→ **Excerpted text**:
=-=-=-=-=

The “Return” of Performances Canceled Due to the Pandemic
Several of the events that were originally scheduled and canceled for the end of the 19-20 season and the entirety of the 20-21 season will be presented in 21-22, and more will follow in the coming seasons as tours are rescheduled. Next season’s program includes:
● Big Band Holidays with Wynton Marsalis and the Jazz at Lincoln Center Orchestra on Sunday, November 28 in Hill Auditorium — the first live event of the 21-22 season (rescheduled from December 2020)
● Handel’s Messiah with the UMS Choral Union and the Ann Arbor Symphony Orchestra on Saturday, December 4 and Sunday, December 5 in Hill Auditorium

Photo by Shervin Lainez

● Imani Winds (above) and Catalyst Quartet on Saturday, January 29 in Rackham Auditorium (rescheduled from January 2021)

● Ballet Folklórico de México de Amalia Hernández on Sunday, February 6 in Hill Auditorium (rescheduled from February 2021)

● Night/Layl by Ali Chahrour on Saturday, February 12 in the Power Center (rescheduled from November 2020)

● National Arab Orchestra with Abeer Nehme on Saturday, March 19 in Hill Auditorium (rescheduled from March 2021)

● Pianist Benjamin Grosvenor on Sunday, March 27 (rescheduled from April 2020)

● Caleb Teicher’s Swing Out!, a program of swing dance on Friday, April 1 and Saturday, April 2 (rescheduled from February 2021)

● Sahra, featuring Tawil and Khoury’s Zombie Frequencies of the Palestinian Diaspora, Tammy Lakkis, and Kabareh Cheikhats on Saturday, April 9 at Spot Lite in Detroit (rescheduled from April 2021)

● A MoodSwing Reunion with Joshua Redman, Brad Mehldau, Christian McBride, and Brian Blade on Thursday, April 21 in Hill Auditorium (rescheduled from October 2020)

● HOME, a theater piece by master illusionist Geoff Sobelle that explores the many forces that make a house a home on Friday, April 22 and Saturday, April 23 in the Power Center (rescheduled from April 2020)

● Cellist Sheku Kanneh-Mason in recital with his sister Isata Kanneh-Mason on Tuesday, April 26 in Rackham Auditorium (Sheku Kanneh-Mason had two performances canceled during the pandemic: an appearance with the Chineke! Orchestra in April 2020 and a second appearance with the City of Birmingham Symphony Orchestra in October 2020.)

=-=-=-=-=

→ **Provided data**:
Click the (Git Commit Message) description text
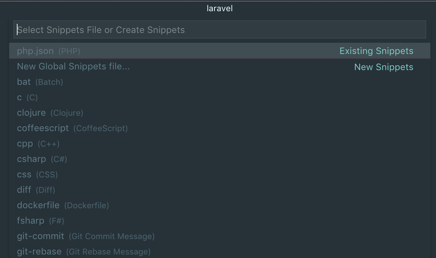 [112, 237]
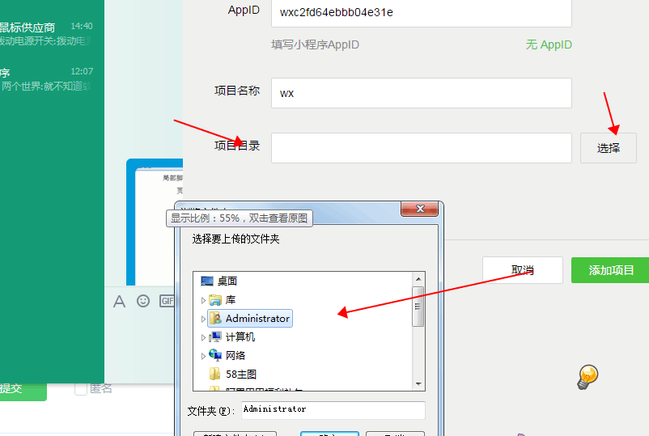Click the 项目目录 input field
Viewport: 649px width, 436px height.
click(x=422, y=148)
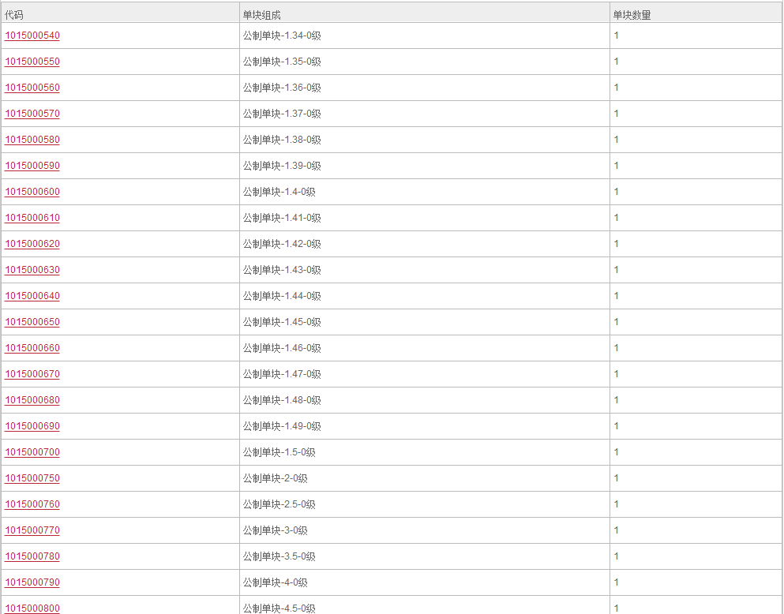Open code 1015000670
The image size is (784, 614).
click(x=32, y=374)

=-=-=-=-=

→ **Your goal**:
Write out the part of the performance listing that begins at the words "Photo by Shervin" and stops after "from March 2021)". The rows have no connection to the performance listing.

→ **Written response**:
Photo by Shervin Lainez

● Imani Winds (above) and Catalyst Quartet on Saturday, January 29 in Rackham Auditorium (rescheduled from January 2021)

● Ballet Folklórico de México de Amalia Hernández on Sunday, February 6 in Hill Auditorium (rescheduled from February 2021)

● Night/Layl by Ali Chahrour on Saturday, February 12 in the Power Center (rescheduled from November 2020)

● National Arab Orchestra with Abeer Nehme on Saturday, March 19 in Hill Auditorium (rescheduled from March 2021)